Local ollama and assist - Hangs

I’ve been playing with a local Ollama server running as an LXC on my proxmox host.

All is fine if I have ‘assist’ unticked. I can ask it questions like ‘what is the time?’ or ‘reply with the word hello and nothing else’.

It takes a few seconds to reply, but after a while, it does.

However, the second I have ‘assist’ ticked in the ollama integration, then any sentences sent to it just hang.

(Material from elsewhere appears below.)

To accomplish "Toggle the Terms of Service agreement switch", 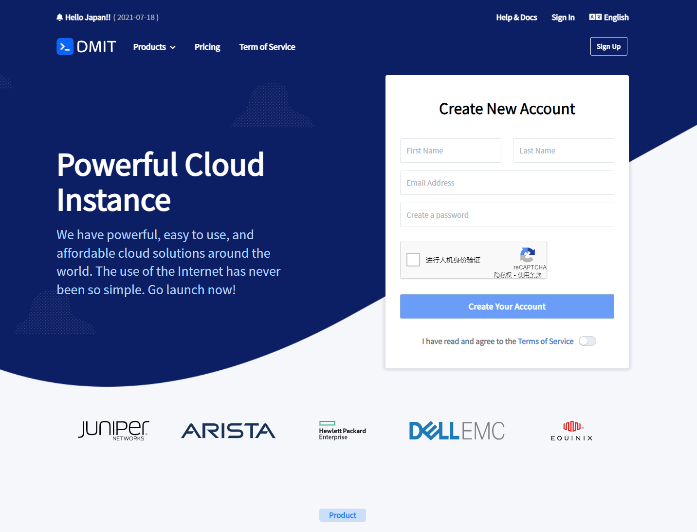I will 587,341.
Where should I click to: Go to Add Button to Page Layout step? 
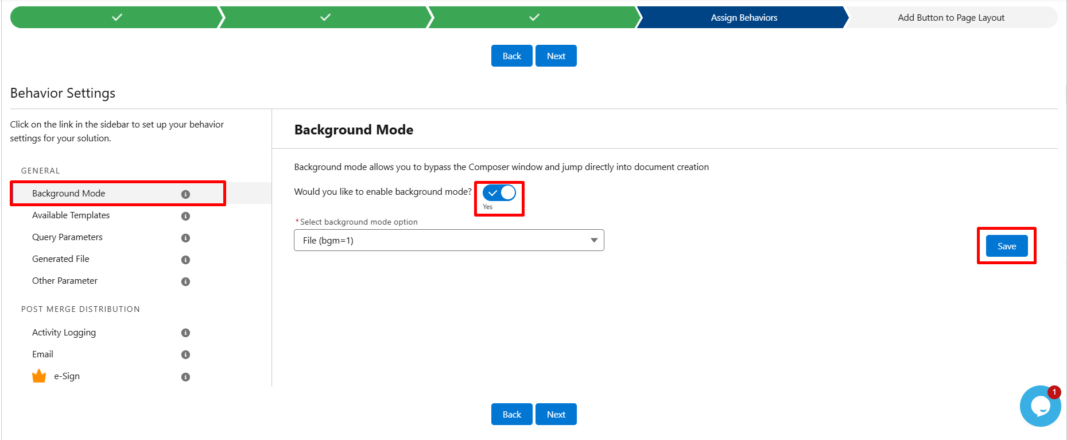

I’m guessing this is because my hardware is just not up to the task.

the LXC I’m running Ollama on has 12GB ram and 8 vCPU’s from an i7-8700T CPU, and no GPU support. (Its passed through to another VM).

Has anyone ran a small model LLM successfully with assist (and no GPU support) ?

The model I am running is pretty small (Qwen2.5:3b) and I’ve tried numerous others.

I done it on docker compose but with gpu support.
It is cpu and gpu very intensive that can easily get your system to hang on high cpu usage or even kill a server.
It is ok for some smaller task like turn on/off light but overall doesn’t worth it yet.
If you want your local ai, dedicated comp with a lot of cpu/gpu power would be needed just to run local ai.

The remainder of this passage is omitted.